JOB |
Please copy out the lines from the one containing "Click the signpost" up to and including the one containing "click(x=430, y=66)", exactly as they appear.

-- begin PROVIDED DATA --

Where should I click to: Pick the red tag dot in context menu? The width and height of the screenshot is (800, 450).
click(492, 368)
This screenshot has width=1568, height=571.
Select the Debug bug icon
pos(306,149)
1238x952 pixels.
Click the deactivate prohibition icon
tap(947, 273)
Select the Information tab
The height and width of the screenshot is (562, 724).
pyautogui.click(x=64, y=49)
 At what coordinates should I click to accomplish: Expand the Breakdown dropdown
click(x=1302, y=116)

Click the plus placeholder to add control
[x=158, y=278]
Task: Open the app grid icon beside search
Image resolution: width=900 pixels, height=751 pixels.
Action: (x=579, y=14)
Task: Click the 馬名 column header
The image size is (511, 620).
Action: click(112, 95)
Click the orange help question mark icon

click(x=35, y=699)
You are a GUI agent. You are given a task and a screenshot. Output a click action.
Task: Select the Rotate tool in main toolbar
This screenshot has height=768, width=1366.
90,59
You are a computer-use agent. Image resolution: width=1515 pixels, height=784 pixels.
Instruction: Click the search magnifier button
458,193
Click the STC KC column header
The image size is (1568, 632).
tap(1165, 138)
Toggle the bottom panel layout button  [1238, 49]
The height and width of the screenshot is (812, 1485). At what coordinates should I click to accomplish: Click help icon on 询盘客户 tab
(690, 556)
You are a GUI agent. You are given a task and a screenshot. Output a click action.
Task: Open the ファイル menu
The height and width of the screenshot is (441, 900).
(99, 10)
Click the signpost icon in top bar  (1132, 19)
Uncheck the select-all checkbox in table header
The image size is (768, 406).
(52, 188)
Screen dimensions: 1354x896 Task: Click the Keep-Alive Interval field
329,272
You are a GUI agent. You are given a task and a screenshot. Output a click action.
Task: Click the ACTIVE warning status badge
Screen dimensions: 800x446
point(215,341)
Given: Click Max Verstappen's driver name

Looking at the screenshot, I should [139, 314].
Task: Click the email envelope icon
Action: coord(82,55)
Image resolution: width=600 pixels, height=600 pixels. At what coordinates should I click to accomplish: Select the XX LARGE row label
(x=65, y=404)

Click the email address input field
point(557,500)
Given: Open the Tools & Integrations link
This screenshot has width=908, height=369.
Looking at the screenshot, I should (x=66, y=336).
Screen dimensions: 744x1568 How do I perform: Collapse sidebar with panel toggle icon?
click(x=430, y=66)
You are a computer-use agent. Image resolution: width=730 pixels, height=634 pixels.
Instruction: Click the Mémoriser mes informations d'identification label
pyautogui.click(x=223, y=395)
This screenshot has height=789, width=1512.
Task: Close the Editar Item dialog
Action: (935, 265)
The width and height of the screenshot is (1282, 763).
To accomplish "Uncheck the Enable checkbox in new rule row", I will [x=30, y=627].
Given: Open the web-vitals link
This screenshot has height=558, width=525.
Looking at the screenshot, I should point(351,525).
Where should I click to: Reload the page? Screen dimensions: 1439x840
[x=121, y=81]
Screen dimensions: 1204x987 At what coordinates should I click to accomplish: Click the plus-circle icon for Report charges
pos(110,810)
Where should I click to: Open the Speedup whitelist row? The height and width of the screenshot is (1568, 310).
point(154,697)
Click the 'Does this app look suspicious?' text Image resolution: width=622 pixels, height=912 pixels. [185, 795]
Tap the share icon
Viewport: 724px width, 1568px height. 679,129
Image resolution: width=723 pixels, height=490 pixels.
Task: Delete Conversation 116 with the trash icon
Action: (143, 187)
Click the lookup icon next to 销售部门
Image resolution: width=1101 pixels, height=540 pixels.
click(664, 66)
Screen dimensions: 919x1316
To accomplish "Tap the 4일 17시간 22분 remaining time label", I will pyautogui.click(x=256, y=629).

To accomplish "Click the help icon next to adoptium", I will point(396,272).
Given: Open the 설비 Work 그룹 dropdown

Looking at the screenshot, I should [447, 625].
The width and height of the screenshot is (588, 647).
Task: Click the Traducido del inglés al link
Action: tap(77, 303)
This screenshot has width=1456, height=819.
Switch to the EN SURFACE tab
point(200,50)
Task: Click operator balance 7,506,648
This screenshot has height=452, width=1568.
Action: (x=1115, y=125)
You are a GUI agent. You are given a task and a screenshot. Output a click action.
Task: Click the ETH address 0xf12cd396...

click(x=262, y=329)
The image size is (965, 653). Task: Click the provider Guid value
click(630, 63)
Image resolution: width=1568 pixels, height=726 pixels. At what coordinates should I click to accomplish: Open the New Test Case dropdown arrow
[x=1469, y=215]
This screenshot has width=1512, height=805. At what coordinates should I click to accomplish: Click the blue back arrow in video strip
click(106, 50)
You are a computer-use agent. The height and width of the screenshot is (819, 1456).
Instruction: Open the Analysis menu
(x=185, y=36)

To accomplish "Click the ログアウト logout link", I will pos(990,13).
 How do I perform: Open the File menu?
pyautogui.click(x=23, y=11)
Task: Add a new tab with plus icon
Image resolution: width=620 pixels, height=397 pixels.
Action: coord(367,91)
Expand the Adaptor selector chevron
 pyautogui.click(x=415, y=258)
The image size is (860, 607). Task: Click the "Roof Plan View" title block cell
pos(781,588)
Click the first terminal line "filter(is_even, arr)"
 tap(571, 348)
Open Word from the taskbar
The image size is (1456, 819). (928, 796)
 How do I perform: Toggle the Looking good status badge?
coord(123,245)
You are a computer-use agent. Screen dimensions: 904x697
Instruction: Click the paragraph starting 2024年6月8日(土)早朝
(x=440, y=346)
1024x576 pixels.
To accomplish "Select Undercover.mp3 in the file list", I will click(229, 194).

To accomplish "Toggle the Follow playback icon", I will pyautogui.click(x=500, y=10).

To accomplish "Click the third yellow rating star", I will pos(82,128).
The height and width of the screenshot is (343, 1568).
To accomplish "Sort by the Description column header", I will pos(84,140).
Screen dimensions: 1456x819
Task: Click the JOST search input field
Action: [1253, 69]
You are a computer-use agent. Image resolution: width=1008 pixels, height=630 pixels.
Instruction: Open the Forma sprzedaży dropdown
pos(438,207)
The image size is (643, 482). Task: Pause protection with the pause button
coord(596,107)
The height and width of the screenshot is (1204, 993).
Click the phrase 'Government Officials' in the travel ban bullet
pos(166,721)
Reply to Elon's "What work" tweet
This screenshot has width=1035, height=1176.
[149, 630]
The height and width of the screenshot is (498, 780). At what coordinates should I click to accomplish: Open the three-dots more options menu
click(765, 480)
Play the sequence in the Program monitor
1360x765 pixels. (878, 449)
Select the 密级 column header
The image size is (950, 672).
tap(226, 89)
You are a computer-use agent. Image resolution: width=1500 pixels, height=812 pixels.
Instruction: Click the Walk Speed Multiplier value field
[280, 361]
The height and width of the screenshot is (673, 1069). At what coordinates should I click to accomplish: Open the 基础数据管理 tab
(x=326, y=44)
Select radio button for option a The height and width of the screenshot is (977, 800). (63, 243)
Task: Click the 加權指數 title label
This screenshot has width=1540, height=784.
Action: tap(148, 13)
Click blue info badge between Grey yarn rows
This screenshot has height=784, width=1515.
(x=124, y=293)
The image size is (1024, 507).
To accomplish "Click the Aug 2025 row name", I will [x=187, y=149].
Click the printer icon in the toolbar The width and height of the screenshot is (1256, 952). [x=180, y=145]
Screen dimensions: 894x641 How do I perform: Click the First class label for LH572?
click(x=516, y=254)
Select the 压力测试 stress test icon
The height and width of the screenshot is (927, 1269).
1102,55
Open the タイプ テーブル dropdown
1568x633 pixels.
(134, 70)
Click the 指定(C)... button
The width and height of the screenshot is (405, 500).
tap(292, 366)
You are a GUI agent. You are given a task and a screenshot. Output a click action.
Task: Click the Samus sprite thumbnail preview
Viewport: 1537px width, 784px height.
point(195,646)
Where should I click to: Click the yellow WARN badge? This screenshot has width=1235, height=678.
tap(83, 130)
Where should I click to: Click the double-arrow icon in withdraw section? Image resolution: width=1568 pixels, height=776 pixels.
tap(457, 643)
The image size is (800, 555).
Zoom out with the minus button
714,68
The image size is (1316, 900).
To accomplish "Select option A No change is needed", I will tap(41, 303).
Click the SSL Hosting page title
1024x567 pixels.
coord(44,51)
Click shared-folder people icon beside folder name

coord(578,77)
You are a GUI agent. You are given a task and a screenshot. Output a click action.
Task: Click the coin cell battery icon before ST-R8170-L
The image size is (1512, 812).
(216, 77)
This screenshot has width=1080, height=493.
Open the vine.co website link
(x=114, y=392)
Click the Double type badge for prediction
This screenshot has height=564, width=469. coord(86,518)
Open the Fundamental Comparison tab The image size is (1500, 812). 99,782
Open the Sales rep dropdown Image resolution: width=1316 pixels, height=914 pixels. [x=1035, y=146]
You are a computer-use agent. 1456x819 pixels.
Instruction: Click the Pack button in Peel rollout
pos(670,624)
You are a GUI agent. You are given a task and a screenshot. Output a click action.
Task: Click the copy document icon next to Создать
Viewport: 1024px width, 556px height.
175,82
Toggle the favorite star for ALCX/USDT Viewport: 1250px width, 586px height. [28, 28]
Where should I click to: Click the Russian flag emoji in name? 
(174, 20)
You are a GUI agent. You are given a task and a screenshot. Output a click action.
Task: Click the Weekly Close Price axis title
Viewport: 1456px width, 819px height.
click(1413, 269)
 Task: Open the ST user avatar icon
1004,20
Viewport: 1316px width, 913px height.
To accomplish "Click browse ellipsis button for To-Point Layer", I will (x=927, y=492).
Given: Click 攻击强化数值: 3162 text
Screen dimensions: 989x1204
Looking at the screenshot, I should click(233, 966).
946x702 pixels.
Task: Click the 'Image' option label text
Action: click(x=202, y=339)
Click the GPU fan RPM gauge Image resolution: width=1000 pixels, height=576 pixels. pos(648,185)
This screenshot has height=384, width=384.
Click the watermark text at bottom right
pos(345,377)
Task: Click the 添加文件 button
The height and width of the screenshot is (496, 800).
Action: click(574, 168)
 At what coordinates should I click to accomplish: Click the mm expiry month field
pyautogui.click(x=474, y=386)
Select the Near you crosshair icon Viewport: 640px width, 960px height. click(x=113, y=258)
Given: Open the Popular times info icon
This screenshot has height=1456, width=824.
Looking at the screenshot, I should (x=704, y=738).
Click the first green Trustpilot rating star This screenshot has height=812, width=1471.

-- end PROVIDED DATA --

RESULT OF THIS TASK |
Click the signpost icon in top bar  (1132, 19)
Uncheck the select-all checkbox in table header
The image size is (768, 406).
(52, 188)
Screen dimensions: 1354x896 Task: Click the Keep-Alive Interval field
329,272
You are a GUI agent. You are given a task and a screenshot. Output a click action.
Task: Click the ACTIVE warning status badge
Screen dimensions: 800x446
point(215,341)
Given: Click Max Verstappen's driver name

Looking at the screenshot, I should [139, 314].
Task: Click the email envelope icon
Action: coord(82,55)
Image resolution: width=600 pixels, height=600 pixels. At what coordinates should I click to accomplish: Select the XX LARGE row label
(x=65, y=404)

Click the email address input field
point(557,500)
Given: Open the Tools & Integrations link
This screenshot has width=908, height=369.
Looking at the screenshot, I should (x=66, y=336).
Screen dimensions: 744x1568 How do I perform: Collapse sidebar with panel toggle icon?
click(x=430, y=66)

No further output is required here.